# Instructions for the task:
Please return every one of these records line for line, changing nothing.

(Data for locating words and elements)
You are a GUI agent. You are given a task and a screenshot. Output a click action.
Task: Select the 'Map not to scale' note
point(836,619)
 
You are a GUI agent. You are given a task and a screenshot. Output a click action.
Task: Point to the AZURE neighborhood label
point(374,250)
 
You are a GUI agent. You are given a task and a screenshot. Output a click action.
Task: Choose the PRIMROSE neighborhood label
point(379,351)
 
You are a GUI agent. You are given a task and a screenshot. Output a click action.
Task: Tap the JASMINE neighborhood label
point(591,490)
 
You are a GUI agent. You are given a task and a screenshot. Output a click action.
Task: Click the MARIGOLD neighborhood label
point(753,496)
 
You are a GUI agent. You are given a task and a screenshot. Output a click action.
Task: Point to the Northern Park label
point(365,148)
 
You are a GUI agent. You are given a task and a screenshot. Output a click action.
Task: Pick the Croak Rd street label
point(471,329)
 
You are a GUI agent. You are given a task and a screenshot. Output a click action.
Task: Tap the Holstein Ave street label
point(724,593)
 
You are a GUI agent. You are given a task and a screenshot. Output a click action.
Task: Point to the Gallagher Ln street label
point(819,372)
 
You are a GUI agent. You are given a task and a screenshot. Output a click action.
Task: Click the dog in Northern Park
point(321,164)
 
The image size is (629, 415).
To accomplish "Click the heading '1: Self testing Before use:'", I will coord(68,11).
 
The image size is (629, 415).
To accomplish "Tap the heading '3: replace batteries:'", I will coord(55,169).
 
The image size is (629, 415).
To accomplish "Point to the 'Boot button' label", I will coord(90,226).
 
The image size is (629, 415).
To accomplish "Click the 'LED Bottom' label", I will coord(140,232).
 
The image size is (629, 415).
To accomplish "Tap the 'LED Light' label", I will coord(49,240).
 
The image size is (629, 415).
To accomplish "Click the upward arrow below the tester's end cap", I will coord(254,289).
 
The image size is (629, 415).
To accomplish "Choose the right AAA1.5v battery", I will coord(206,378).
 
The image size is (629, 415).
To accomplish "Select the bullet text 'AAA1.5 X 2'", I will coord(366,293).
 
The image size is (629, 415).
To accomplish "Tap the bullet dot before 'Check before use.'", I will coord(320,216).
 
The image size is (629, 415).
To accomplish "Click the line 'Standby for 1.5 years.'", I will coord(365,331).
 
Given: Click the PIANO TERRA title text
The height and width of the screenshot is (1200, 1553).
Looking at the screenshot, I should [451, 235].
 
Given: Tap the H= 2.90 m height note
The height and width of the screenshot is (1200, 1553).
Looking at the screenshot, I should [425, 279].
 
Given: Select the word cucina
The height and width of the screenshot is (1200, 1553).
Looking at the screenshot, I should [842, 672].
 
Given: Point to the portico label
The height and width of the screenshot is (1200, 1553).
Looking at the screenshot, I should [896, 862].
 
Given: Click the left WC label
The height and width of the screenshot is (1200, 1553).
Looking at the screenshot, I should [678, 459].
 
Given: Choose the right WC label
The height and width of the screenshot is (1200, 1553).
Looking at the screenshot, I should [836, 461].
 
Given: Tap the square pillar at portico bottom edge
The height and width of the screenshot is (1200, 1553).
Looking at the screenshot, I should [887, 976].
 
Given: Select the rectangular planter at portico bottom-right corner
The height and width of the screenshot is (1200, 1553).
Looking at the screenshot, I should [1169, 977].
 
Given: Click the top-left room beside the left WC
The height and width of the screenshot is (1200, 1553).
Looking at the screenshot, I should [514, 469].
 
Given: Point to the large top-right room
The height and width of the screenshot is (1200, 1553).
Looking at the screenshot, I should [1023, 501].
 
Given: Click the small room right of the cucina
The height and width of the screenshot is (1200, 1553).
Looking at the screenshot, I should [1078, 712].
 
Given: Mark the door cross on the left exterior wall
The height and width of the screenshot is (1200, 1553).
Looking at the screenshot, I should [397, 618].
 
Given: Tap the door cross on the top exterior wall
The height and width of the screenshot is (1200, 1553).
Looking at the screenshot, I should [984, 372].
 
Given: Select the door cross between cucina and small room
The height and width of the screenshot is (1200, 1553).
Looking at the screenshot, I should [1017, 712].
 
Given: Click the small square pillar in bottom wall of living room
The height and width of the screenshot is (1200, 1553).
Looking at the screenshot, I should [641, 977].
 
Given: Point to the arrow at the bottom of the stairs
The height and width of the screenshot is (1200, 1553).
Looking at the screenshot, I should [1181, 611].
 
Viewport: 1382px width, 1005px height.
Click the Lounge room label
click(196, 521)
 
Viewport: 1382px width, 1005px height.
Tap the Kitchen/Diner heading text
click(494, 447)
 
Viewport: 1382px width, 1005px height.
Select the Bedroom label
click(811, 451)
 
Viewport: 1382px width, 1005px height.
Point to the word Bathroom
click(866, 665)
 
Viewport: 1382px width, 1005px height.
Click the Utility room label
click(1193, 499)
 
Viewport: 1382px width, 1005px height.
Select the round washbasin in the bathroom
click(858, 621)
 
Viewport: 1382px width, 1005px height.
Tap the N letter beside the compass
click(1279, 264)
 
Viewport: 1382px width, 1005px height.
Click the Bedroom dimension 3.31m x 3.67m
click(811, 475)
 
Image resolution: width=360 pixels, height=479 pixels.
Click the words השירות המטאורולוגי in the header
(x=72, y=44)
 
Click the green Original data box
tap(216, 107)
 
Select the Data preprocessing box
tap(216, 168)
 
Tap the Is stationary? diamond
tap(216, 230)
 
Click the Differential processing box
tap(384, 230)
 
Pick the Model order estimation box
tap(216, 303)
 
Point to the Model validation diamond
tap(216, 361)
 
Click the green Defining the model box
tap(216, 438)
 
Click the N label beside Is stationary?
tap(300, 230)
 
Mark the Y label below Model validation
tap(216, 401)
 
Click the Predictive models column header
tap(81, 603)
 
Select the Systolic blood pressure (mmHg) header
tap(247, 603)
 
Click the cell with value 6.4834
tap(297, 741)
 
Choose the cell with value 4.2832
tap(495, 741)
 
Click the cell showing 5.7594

# Exercise solution:
You are a GUI agent. You are given a task and a screenshot. Output a click action.
Task: Select the 'Map not to scale' note
point(836,619)
 
You are a GUI agent. You are given a task and a screenshot. Output a click action.
Task: Point to the AZURE neighborhood label
point(374,250)
 
You are a GUI agent. You are given a task and a screenshot. Output a click action.
Task: Choose the PRIMROSE neighborhood label
point(379,351)
 
You are a GUI agent. You are given a task and a screenshot. Output a click action.
Task: Tap the JASMINE neighborhood label
point(591,490)
 
You are a GUI agent. You are given a task and a screenshot. Output a click action.
Task: Click the MARIGOLD neighborhood label
point(753,496)
 
You are a GUI agent. You are given a task and a screenshot. Output a click action.
Task: Point to the Northern Park label
point(365,148)
 
You are a GUI agent. You are given a task and a screenshot. Output a click action.
Task: Pick the Croak Rd street label
point(471,329)
 
You are a GUI agent. You are given a task and a screenshot. Output a click action.
Task: Tap the Holstein Ave street label
point(724,593)
 
You are a GUI agent. You are given a task and a screenshot. Output a click action.
Task: Point to the Gallagher Ln street label
point(819,372)
 
You are a GUI agent. You are given a task and a screenshot. Output a click action.
Task: Click the dog in Northern Park
point(321,164)
 
The image size is (629, 415).
To accomplish "Click the heading '1: Self testing Before use:'", I will coord(68,11).
 
The image size is (629, 415).
To accomplish "Tap the heading '3: replace batteries:'", I will coord(55,169).
 
The image size is (629, 415).
To accomplish "Point to the 'Boot button' label", I will coord(90,226).
 
The image size is (629, 415).
To accomplish "Click the 'LED Bottom' label", I will coord(140,232).
 
The image size is (629, 415).
To accomplish "Tap the 'LED Light' label", I will coord(49,240).
 
The image size is (629, 415).
To accomplish "Click the upward arrow below the tester's end cap", I will coord(254,289).
 
The image size is (629, 415).
To accomplish "Choose the right AAA1.5v battery", I will coord(206,378).
 
The image size is (629, 415).
To accomplish "Select the bullet text 'AAA1.5 X 2'", I will coord(366,293).
 
The image size is (629, 415).
To accomplish "Tap the bullet dot before 'Check before use.'", I will coord(320,216).
 
The image size is (629, 415).
To accomplish "Click the line 'Standby for 1.5 years.'", I will coord(365,331).
 
Given: Click the PIANO TERRA title text
The height and width of the screenshot is (1200, 1553).
Looking at the screenshot, I should [451, 235].
 
Given: Tap the H= 2.90 m height note
The height and width of the screenshot is (1200, 1553).
Looking at the screenshot, I should [425, 279].
 
Given: Select the word cucina
The height and width of the screenshot is (1200, 1553).
Looking at the screenshot, I should [842, 672].
 
Given: Point to the portico label
The height and width of the screenshot is (1200, 1553).
Looking at the screenshot, I should [896, 862].
 
Given: Click the left WC label
The height and width of the screenshot is (1200, 1553).
Looking at the screenshot, I should [678, 459].
 
Given: Choose the right WC label
The height and width of the screenshot is (1200, 1553).
Looking at the screenshot, I should [836, 461].
 
Given: Tap the square pillar at portico bottom edge
The height and width of the screenshot is (1200, 1553).
Looking at the screenshot, I should [887, 976].
 
Given: Select the rectangular planter at portico bottom-right corner
The height and width of the screenshot is (1200, 1553).
Looking at the screenshot, I should [1169, 977].
 
Given: Click the top-left room beside the left WC
The height and width of the screenshot is (1200, 1553).
Looking at the screenshot, I should [514, 469].
 
Given: Point to the large top-right room
The height and width of the screenshot is (1200, 1553).
Looking at the screenshot, I should [1023, 501].
 
Given: Click the small room right of the cucina
The height and width of the screenshot is (1200, 1553).
Looking at the screenshot, I should [1078, 712].
 
Given: Mark the door cross on the left exterior wall
The height and width of the screenshot is (1200, 1553).
Looking at the screenshot, I should [397, 618].
 
Given: Tap the door cross on the top exterior wall
The height and width of the screenshot is (1200, 1553).
Looking at the screenshot, I should [984, 372].
 
Given: Select the door cross between cucina and small room
The height and width of the screenshot is (1200, 1553).
Looking at the screenshot, I should [1017, 712].
 
Given: Click the small square pillar in bottom wall of living room
The height and width of the screenshot is (1200, 1553).
Looking at the screenshot, I should [641, 977].
 
Given: Point to the arrow at the bottom of the stairs
The height and width of the screenshot is (1200, 1553).
Looking at the screenshot, I should [1181, 611].
 
Viewport: 1382px width, 1005px height.
Click the Lounge room label
click(196, 521)
 
Viewport: 1382px width, 1005px height.
Tap the Kitchen/Diner heading text
click(494, 447)
 
Viewport: 1382px width, 1005px height.
Select the Bedroom label
click(811, 451)
 
Viewport: 1382px width, 1005px height.
Point to the word Bathroom
click(866, 665)
 
Viewport: 1382px width, 1005px height.
Click the Utility room label
click(1193, 499)
 
Viewport: 1382px width, 1005px height.
Select the round washbasin in the bathroom
click(858, 621)
 
Viewport: 1382px width, 1005px height.
Tap the N letter beside the compass
click(1279, 264)
 
Viewport: 1382px width, 1005px height.
Click the Bedroom dimension 3.31m x 3.67m
click(811, 475)
 
Image resolution: width=360 pixels, height=479 pixels.
Click the words השירות המטאורולוגי in the header
(x=72, y=44)
 
Click the green Original data box
tap(216, 107)
 
Select the Data preprocessing box
tap(216, 168)
 
Tap the Is stationary? diamond
tap(216, 230)
 
Click the Differential processing box
tap(384, 230)
 
Pick the Model order estimation box
tap(216, 303)
 
Point to the Model validation diamond
tap(216, 361)
 
Click the green Defining the model box
tap(216, 438)
 
Click the N label beside Is stationary?
tap(300, 230)
 
Mark the Y label below Model validation
tap(216, 401)
 
Click the Predictive models column header
tap(81, 603)
 
Select the Systolic blood pressure (mmHg) header
tap(247, 603)
 
Click the cell with value 6.4834
tap(297, 741)
 
Choose the cell with value 4.2832
tap(495, 741)
 
Click the cell showing 5.7594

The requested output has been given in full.